His sense of humor got him through. His sense of humor was almost always there, the eyes twinkling below his gray hair, the smile flickering across his bearded face.  

"I'm almost ready to think the rural preference (for subsistence) isn't such a good idea," he joked once, "because it would eliminate a major source of amusement every year when the City Guys go 'hunting.' I never cease to be amazed....  

"We fly a lot of them out, of course, and it's easy to tell the pros from the wannabes, or the ones who actually expect to get something from the yahoos who are more interested in setting a new outdoor beer drinking record. One party of two brought so much gear a couple of days ago we had to stuff it into the airplane like it was a Tokyo subway and then try to get it off the lake. This particular pair has been out for the last five years with no luck and if anything they bring more every year.  

"It's just like the Iditarod. My first year I had so much stuff I must have looked like one of the old Oregon Trail Conestogas swaying along, occasionally kicking out a piano or a cast-iron cookstove along the trail."  

He never let the lack of success get him down.  

Bowers was looking forward to heading up the 1,100-mile trail yet again next March.

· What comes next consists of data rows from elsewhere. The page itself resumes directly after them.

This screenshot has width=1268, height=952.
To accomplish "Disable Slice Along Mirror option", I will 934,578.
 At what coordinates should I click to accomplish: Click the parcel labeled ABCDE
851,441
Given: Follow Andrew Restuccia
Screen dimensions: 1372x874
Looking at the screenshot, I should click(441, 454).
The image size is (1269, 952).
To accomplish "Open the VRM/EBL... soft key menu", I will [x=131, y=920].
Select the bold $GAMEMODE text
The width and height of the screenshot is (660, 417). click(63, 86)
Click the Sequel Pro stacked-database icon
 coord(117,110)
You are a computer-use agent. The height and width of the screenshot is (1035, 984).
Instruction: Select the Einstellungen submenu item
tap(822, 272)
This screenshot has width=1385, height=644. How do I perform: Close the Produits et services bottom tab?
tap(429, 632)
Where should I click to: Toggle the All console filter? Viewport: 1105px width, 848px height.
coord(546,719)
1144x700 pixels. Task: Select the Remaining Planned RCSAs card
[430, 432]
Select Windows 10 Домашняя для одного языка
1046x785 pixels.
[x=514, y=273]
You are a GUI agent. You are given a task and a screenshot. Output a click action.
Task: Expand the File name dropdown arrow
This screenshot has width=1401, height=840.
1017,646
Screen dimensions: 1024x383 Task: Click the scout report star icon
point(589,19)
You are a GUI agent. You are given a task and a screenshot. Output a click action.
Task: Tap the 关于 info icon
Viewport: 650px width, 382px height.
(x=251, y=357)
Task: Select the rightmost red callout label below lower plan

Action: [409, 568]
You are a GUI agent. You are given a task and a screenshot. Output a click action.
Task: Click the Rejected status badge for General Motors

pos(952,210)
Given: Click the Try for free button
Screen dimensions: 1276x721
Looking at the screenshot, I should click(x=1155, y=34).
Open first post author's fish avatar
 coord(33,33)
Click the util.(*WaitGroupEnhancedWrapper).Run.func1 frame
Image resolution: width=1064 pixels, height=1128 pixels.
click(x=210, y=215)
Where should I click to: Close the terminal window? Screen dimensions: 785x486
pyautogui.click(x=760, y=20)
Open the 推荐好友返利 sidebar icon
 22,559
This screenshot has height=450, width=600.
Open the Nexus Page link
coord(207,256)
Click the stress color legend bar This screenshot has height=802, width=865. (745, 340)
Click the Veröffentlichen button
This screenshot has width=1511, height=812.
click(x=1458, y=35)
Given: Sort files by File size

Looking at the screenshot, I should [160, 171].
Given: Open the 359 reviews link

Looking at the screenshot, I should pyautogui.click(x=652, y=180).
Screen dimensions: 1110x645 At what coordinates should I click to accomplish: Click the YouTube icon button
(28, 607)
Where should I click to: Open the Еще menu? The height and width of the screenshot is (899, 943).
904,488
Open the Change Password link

He thought he had the makings of a top 20 dog team this time. The only weak link, he said, was the musher. He thought the musher would be lucky to place in the top 25 with a top 20 team.

Somehow, all the piloting and writing skill never translated into mushing success. And now it will be up to someone else to take his dogs to Nome.  

"I think we've got homes for them all," Doug Grilliot, the musher and pilot, said.  

A few will go to other mushers. Most will go to e-mail friends of Bowers who've offered to take as pets dogs that are too old, too young or simply not suited for competitive mushing.  

"There's a few really good dogs out there," Grilliot said, "but there's a bunch that need to go. Don, like always, kept everything. He couldn't bear to give a dog away unless he knew it was going to go to a good home. He couldn't even think about putting one down."  

He had a good heart, and it always seemed to shine through.